* Word and element pointing entries *

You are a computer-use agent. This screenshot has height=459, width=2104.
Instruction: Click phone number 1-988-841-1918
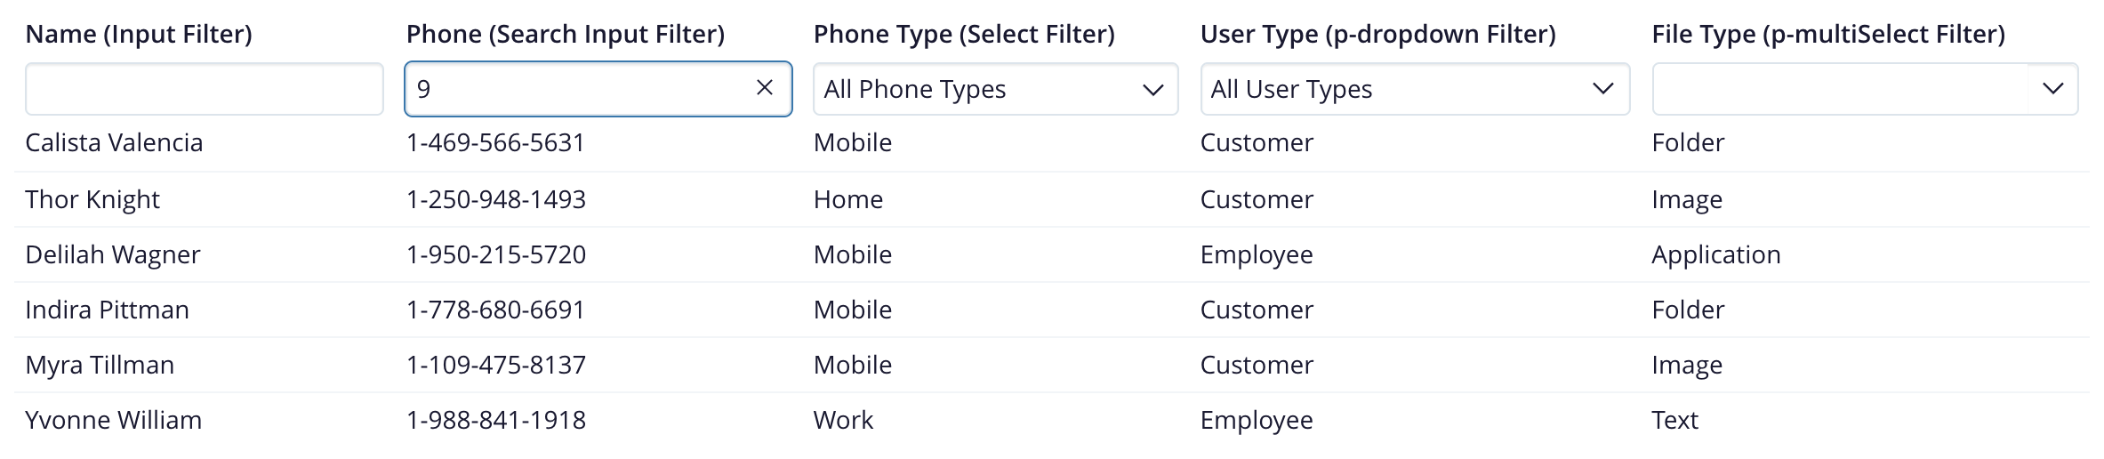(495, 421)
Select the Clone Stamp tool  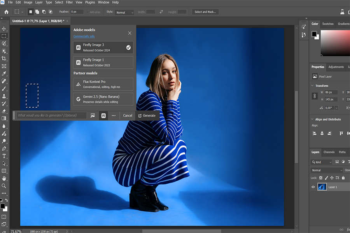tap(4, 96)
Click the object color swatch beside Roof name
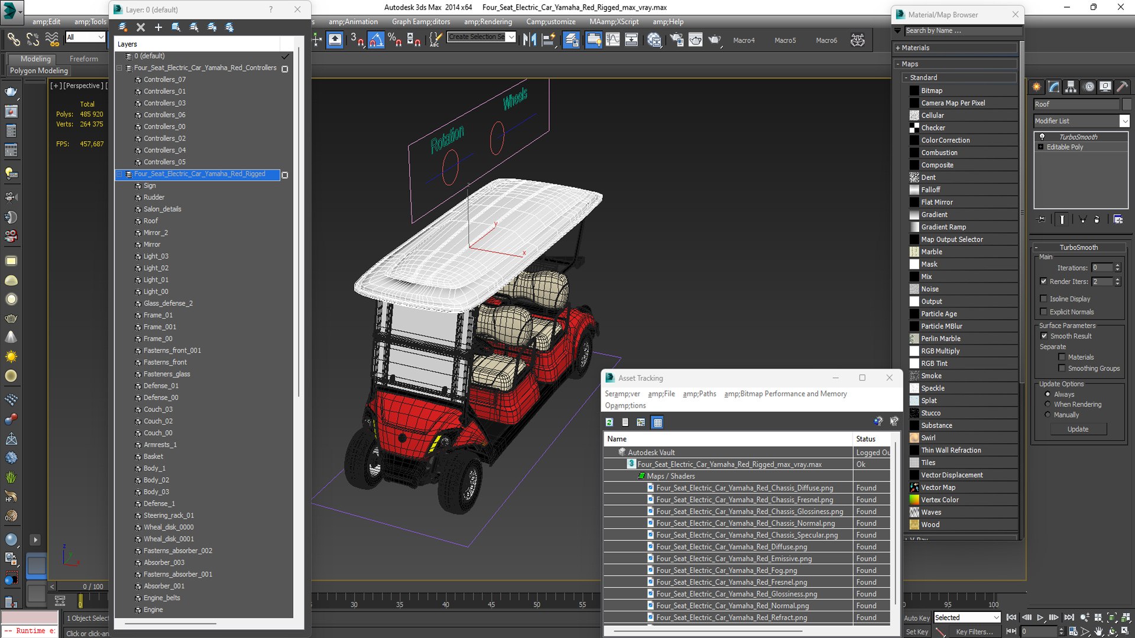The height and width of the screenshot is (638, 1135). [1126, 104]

* Set task *
Find each row above that contains the string "Click", matching uppercase and lowercase exactly, and copy every one of those rows in full.

* Expected output *
Instruction: Click phone number 1-988-841-1918
Click the object color swatch beside Roof name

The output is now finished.